Solar water heating systems (SWHS) have fast become a suitable alternative to conventional
water heating systems due to growing energy demands. A SWHS generally consists of a solar
collector (which is used to convert solar radiation to heat), a water storage tank, and a flow
control device such as a pump in the case of forced circulation SWHS. Extensive research
and analysis on the operation and performance of these systems has been conducted, and
results show that optimal flow control is an important factor that can be used to improve the
performance and efficiency of SWHS.
This study focuses on pump flow rate optimization for forced circulation SWHS with pipes.

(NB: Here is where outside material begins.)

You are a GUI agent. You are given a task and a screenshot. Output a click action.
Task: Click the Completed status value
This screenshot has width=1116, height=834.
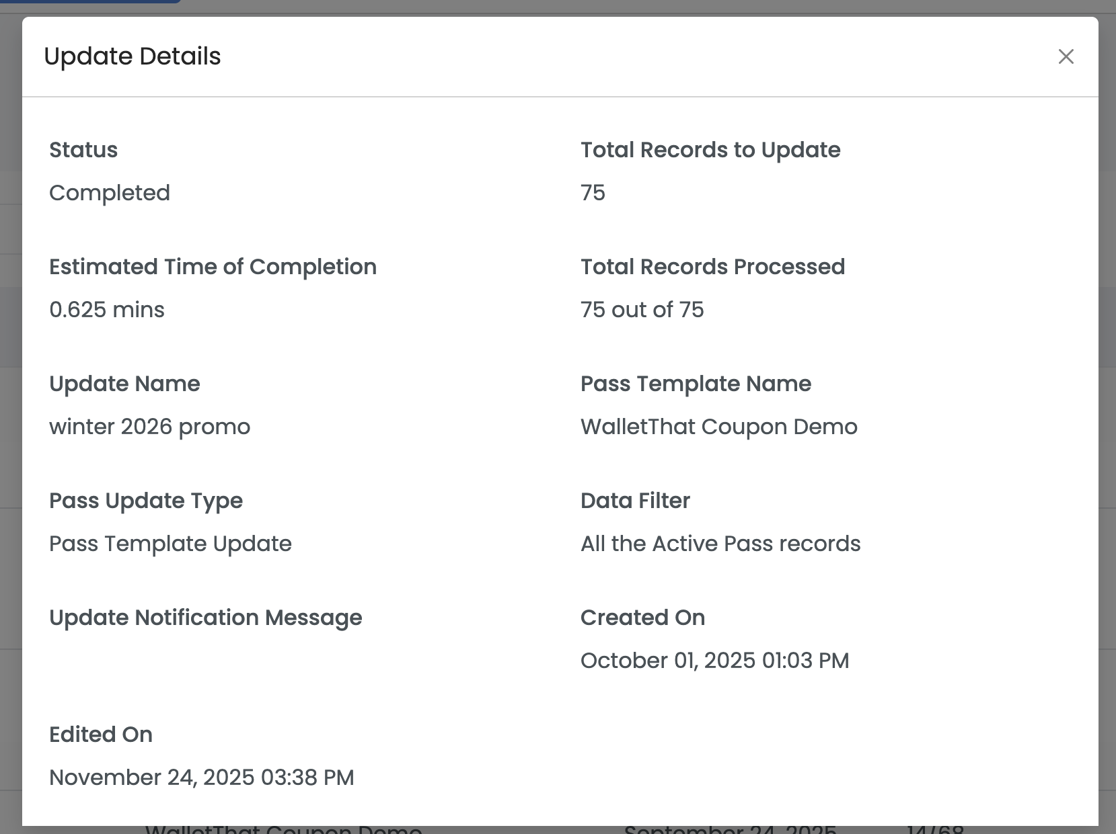(110, 193)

The system analyzed consists of an array of flat plate solar collectors, two storage tanks (one
for the circulation fluid and one for the water), a heat exchanger, two pumps, and connecting
pipes which are considered as one of the components of the SWHS so as to account for their
thermal effects. The proposed model is developed using mainly the first and second laws of
thermodynamics. The model is used to maximize the difference between the energy extracted
from the solar collector and the combined sum of the energy extracted by the heat exchanger
and corresponding energies used by the pumps in the primary and secondary loops. The
objective function maximizes the overall system energy gain whilst minimizing the sum of the energy extracted by the heat exchanger and energy used by the corresponding pumps
in the secondary loop to conserve the stored energy and meet the user requirement of water
The model is solved using the fmincon solver in MATLAB’s optimization toolbox. When
compared to other flow control techniques, in particular the most suitable energy efficient
control strategy, the results of this study show a significant increase in the system’s overall
energy gain. The results also illustrate the effects of system pipe thermal losses for the
different control strategies, hence highlighting the importance of developing a model that
takes such losses into account so as to improve the overall accuracy of the model.
Dissertation (MEng)--University of Pretoria, 2015.